Here is Gretchen's invitation for participation in the Lunch Colloquium:
Read any good books lately? Of course you have. (As we all know, one of the great pleasures of retirement is lots of time to read.) And might you be willing to recommend one (or more) of those good books to those of us looking for likely additions to our rest-of-the-summer reading lists?
As the promo for the final Lunch Colloquium of the summer (reprinted above) suggests, we are looking for volunteers to describe books they have enjoyed that they think others might enjoy, too. If you've got one to discuss, we'll be happy to allot you five minutes of our Bookfest time.

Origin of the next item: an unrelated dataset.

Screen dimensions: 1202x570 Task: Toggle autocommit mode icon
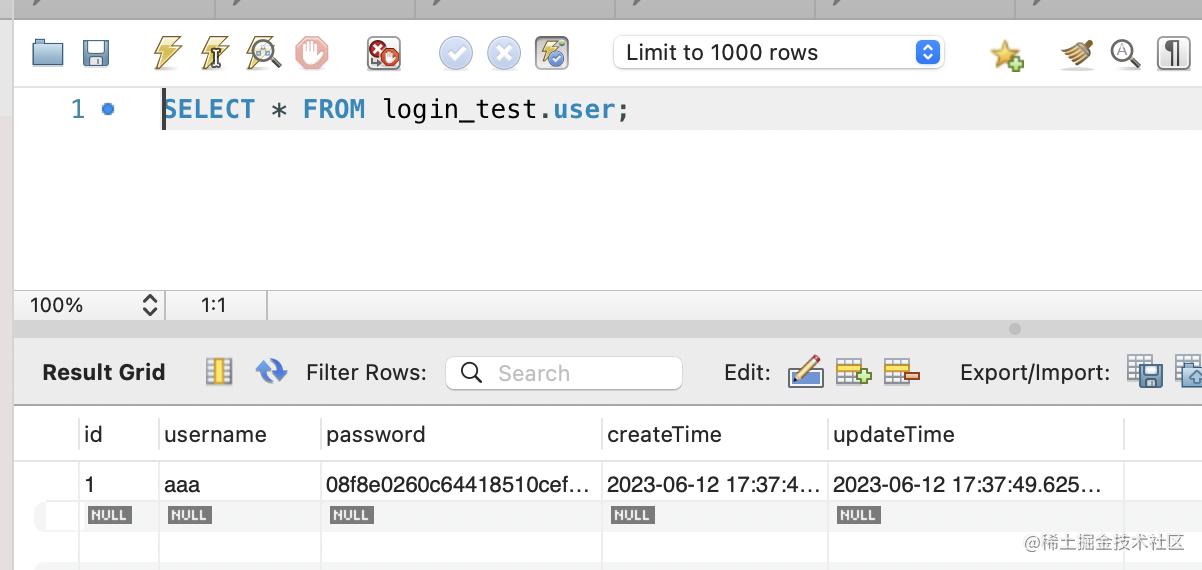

If you've got two or three, we can schedule you for ten minutes. And of course you can choose a book or books of any kind at all.
If you would like to volunteer, please do so in an email to Gretchen Schulz (at gschulz@emory.edu). If you can name the book or books you'll be recommending, please do so. But if you'd like to volunteer without yet specifying titles, that'll be fine. All we do need to know at this point is if you're requesting five or ten minutes of time. And we'll schedule accordingly--or try to. First come, first scheduled, until we run out of time.
Note that we should be able to arrange for presentations by people participating via the webcast, so we invite "voracious readers" who cannot manage physical attendance to volunteer, as well. Contact Gray Crouse (gcrouse@emory.edu) to find out how to participate from a distance.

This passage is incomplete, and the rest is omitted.